The main problem I have at the minute is the fear of sudden death or dying.

It is just completely taking over my thoughts, and I am having difficulty controlling my anxiety.

Every symptom I get or have I think 'death' or I have some life threatening illness which will result in death. I just dont know what to do anymore.

My body is aching from all the 24/7 tension that I have, and I find it difficult to relax.

I am now worrying about the stress I am putting my body under by all the tension and anxiety that I carry. They say stress is the silent killer.

There have been loads of stories recently about people suddenly dying (all different ages too). There was a 5 year old on the news recently who died in the school playground at playtime and my mum was telling me today of a friend of a relative that died of a heart attack aged only 25.
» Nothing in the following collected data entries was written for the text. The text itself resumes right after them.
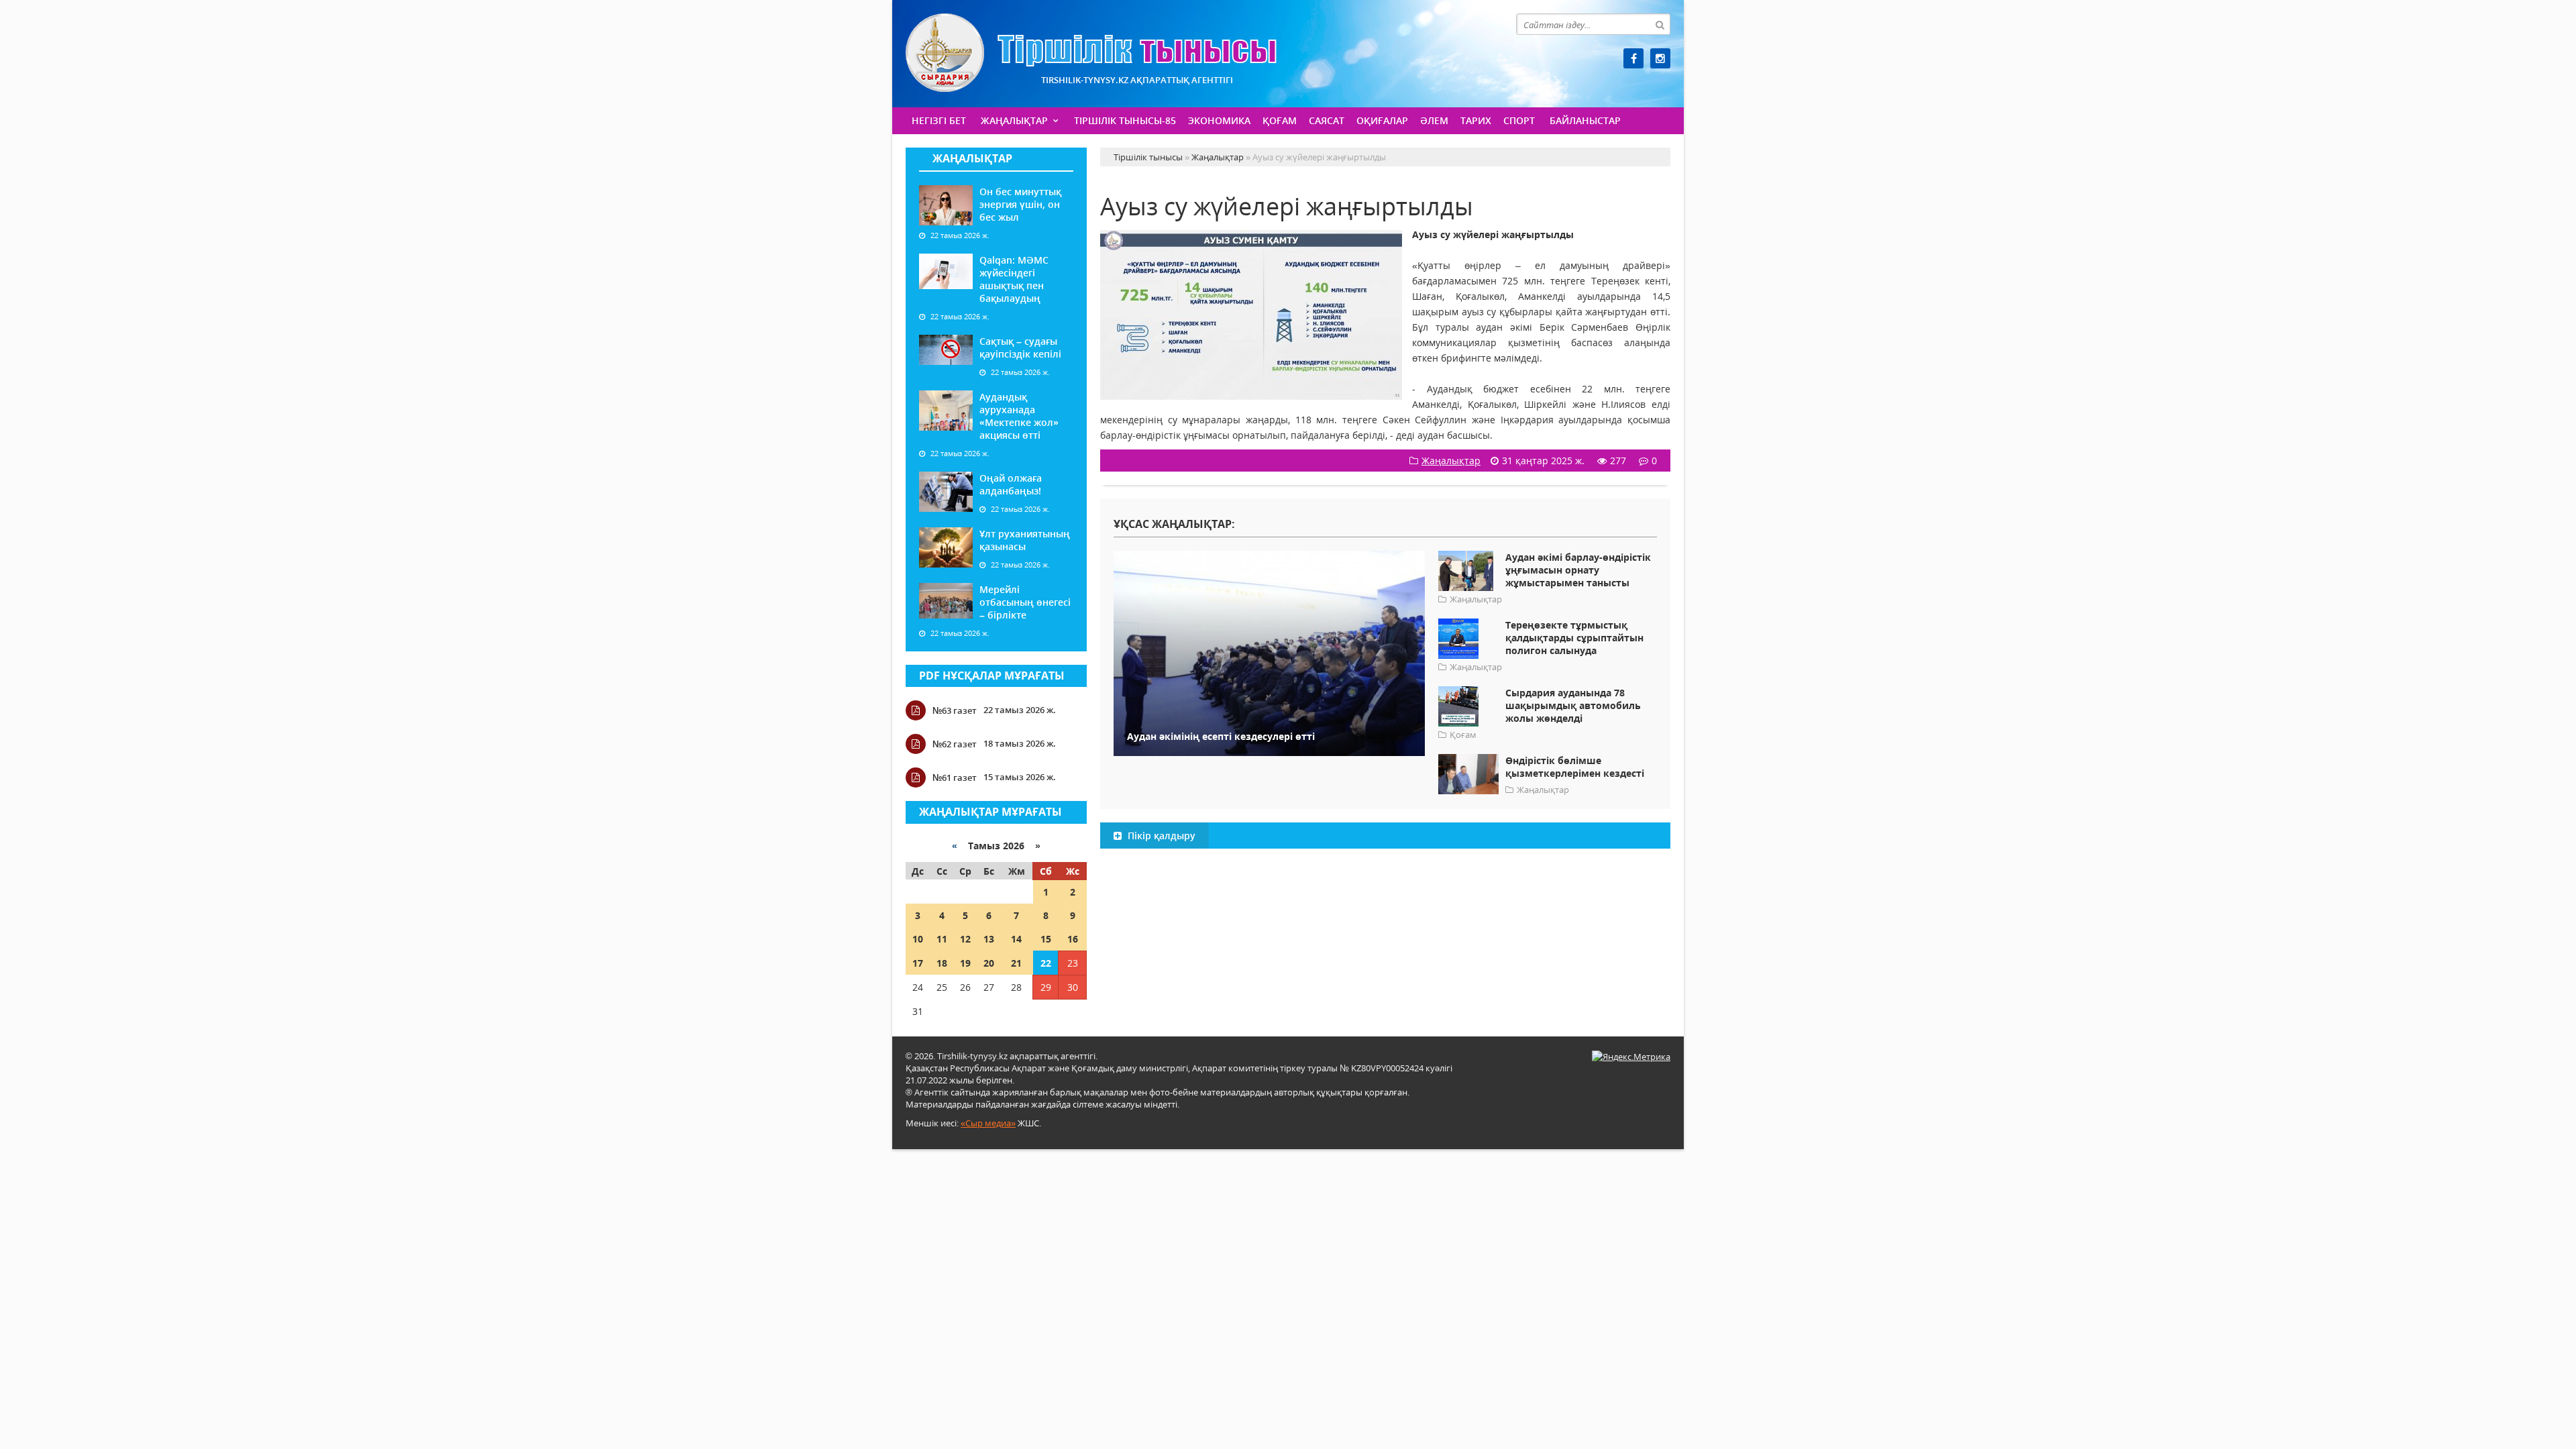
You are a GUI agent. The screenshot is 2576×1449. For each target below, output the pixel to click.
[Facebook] (1633, 58)
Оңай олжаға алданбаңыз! (1010, 484)
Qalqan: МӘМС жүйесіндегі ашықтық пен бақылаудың (1014, 279)
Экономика (1219, 120)
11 (941, 938)
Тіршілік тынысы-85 (1125, 120)
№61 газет (954, 777)
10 (917, 938)
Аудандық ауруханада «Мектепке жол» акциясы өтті (1019, 415)
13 (988, 938)
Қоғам (1280, 120)
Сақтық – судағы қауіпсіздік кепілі (1020, 347)
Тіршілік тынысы (1091, 52)
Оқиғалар (1382, 120)
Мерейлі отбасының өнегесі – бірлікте (1025, 602)
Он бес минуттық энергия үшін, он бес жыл (1020, 204)
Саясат (1326, 120)
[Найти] (1660, 24)
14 (1016, 938)
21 (1016, 963)
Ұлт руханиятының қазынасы (1024, 540)
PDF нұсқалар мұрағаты (992, 675)
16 (1072, 938)
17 (917, 963)
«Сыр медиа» (988, 1123)
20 (988, 963)
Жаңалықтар (1014, 120)
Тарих (1475, 120)
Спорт (1519, 120)
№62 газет (954, 744)
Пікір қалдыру (1160, 835)
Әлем (1434, 120)
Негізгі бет (939, 120)
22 (1045, 963)
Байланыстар (1585, 120)
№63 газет (954, 710)
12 (965, 938)
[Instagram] (1660, 58)
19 (965, 963)
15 (1045, 938)
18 (941, 963)
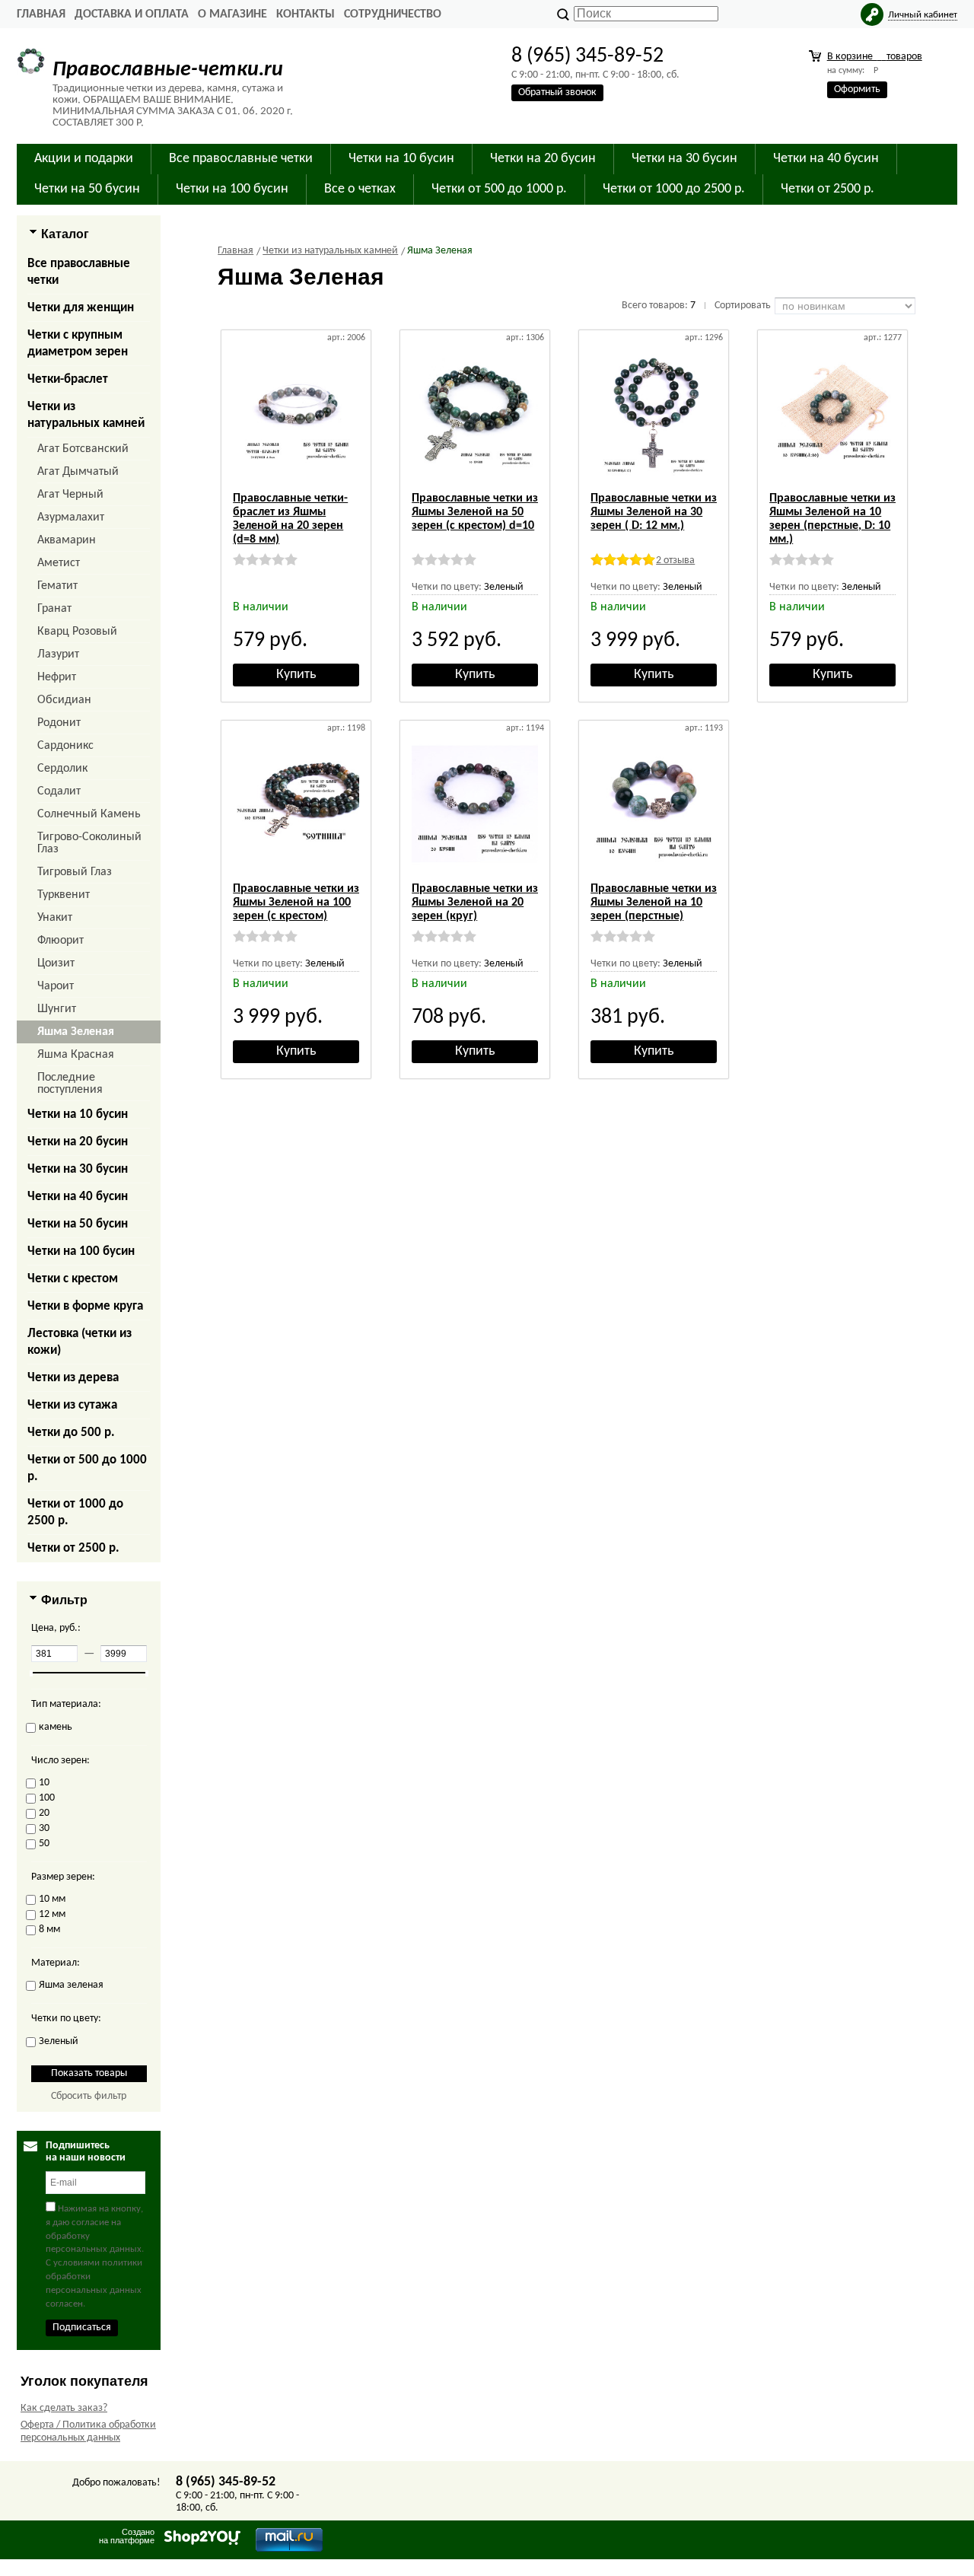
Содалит (59, 791)
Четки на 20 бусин (77, 1141)
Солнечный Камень (89, 814)
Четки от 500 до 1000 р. (87, 1468)
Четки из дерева (73, 1377)
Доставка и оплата (132, 14)
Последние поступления (70, 1083)
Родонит (59, 723)
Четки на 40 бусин (77, 1196)
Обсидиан (64, 700)
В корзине (874, 56)
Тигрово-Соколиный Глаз (89, 843)
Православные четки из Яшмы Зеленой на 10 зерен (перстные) (653, 902)
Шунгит (56, 1009)
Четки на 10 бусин (77, 1114)
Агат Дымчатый (78, 472)
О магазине (232, 14)
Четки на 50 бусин (77, 1224)
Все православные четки (78, 272)
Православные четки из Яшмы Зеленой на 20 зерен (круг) (475, 902)
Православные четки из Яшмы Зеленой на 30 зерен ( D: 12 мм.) (653, 512)
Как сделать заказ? (64, 2408)
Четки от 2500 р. (73, 1548)
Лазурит (58, 654)
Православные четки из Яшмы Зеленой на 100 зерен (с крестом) (296, 902)
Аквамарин (66, 540)
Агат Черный (70, 495)
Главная (41, 14)
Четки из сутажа (72, 1405)
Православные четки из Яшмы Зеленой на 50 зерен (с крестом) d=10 (475, 512)
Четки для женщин (80, 307)
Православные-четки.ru (168, 70)
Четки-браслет (67, 379)
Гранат (54, 609)
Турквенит (63, 895)
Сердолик (62, 769)
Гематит (57, 586)
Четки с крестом (72, 1278)
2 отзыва (675, 560)
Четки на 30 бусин (77, 1169)
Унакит (54, 918)
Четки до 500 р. (71, 1432)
Any advice or tips on how to overcome this???

seeker
26-03-08, 16:59
Try not to think about it! Honestly, I sometimes worry about this, too, but the chances are absolutely miniscule. It may seem harsh, but sometimes when I hear about things like that, I think 'They were the statistic, not me'. Usually there is a genetic element to these sorts of deaths - the 'sudden death' syndrome is (I belive) caused by a faulty heart muscle, and often families will say lots of relatives died at an early age.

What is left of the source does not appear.